Harry Singh

Personal information
- Full name: Harry Paul Narayan Singh
- Born: 16 June 2004 (age 22) Blackburn, Lancashire, England
- Batting: Right-handed
- Bowling: Right-arm off break
- Relations: R. P. Singh (father)

Domestic team information
- 2024–present: Lancashire (squad no. 16)
- FC debut: 17 September 2024 Lancashire v Somerset
- List A debut: 24 July 2024 Lancashire v Durham

Career statistics
| Competition | FC | LA | T20 |
| Matches | 10 | 19 | 5 |
| Runs scored | 175 | 361 | 39 |
| Batting average | 10.29 | 19.00 | 13.00 |
| 100s/50s | 0/0 | 0/1 | 0/0 |
| Top score | 36 | 74 | 26 |
| Balls bowled | 126 | 396 | 42 |
| Wickets | 0 | 10 | 1 |
| Bowling average | – | 36.60 | 73.00 |
| 5 wickets in innings | – | 0 | 0 |
| 10 wickets in match | – | 0 | 0 |
| Best bowling | – | 4/27 | 1/27 |
| Catches/stumpings | 15/– | 7/– | 7/– |
- Source: Cricinfo, 27 September 2026

= Harry Singh =

Welsh cricketer (born 2004)

Harry Paul Narayan Singh (born 16 June 2004) is an English cricketer who plays for Lancashire Cricket Club.
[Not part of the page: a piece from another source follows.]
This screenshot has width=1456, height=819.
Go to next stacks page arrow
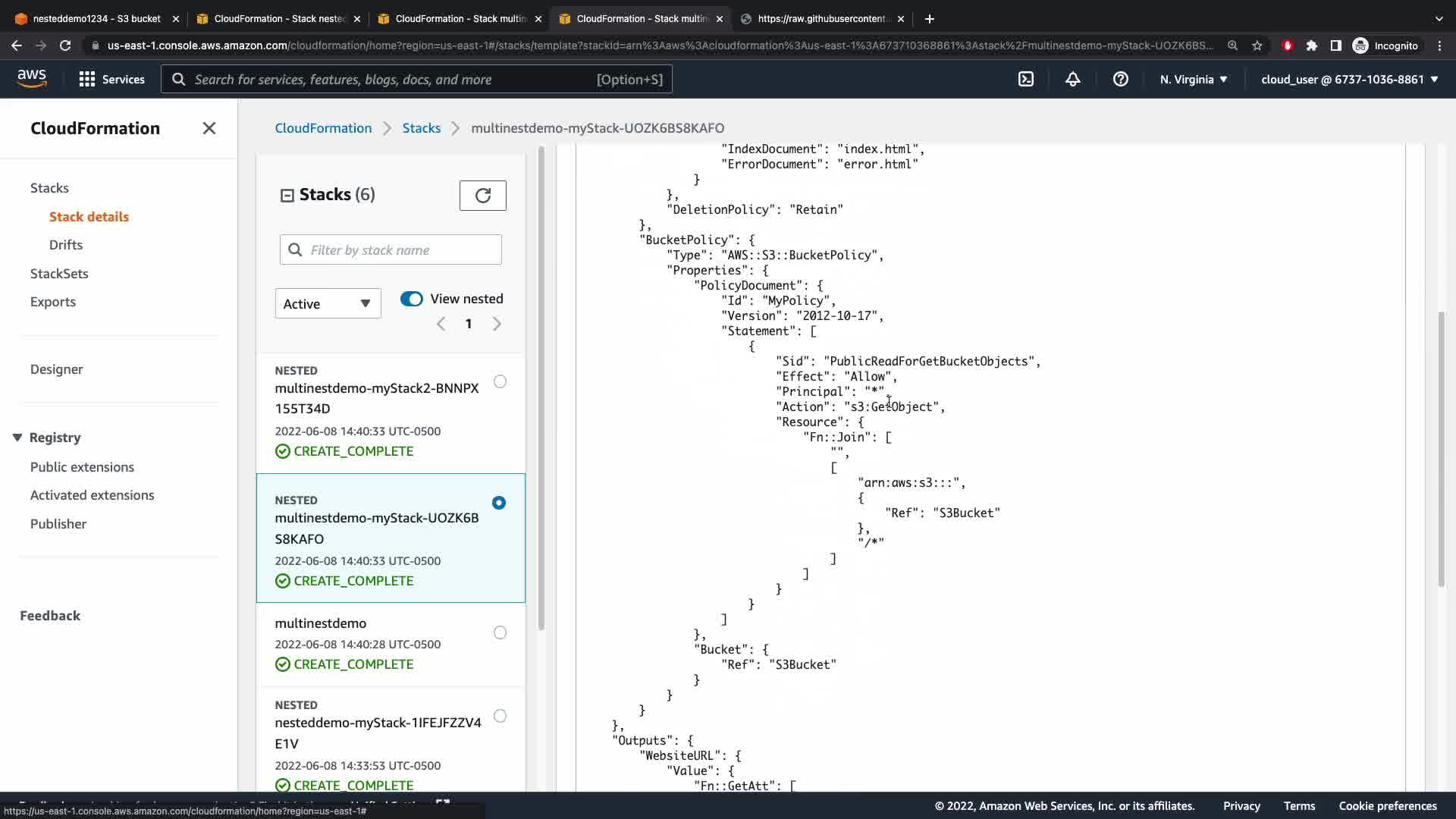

He is a right-handed batsman and right-arm off break bowler.

==Personal life==
He is the son of former India international R.P. Singh. He attended Clitheroe Royal Grammar School.

==Career==
He has represented England at U19 level. He signed a rookie contract with Lancashire in March 2023. He made his List A debut for Lancashire in the One-Day Cup, against Durham on 24 July 2024. On 21 August 2024, he fielded in first Test match between England and Sri Lanka as a substitute fielder. He made his first-class debut against Somerset in County Championship on 17 September 2024.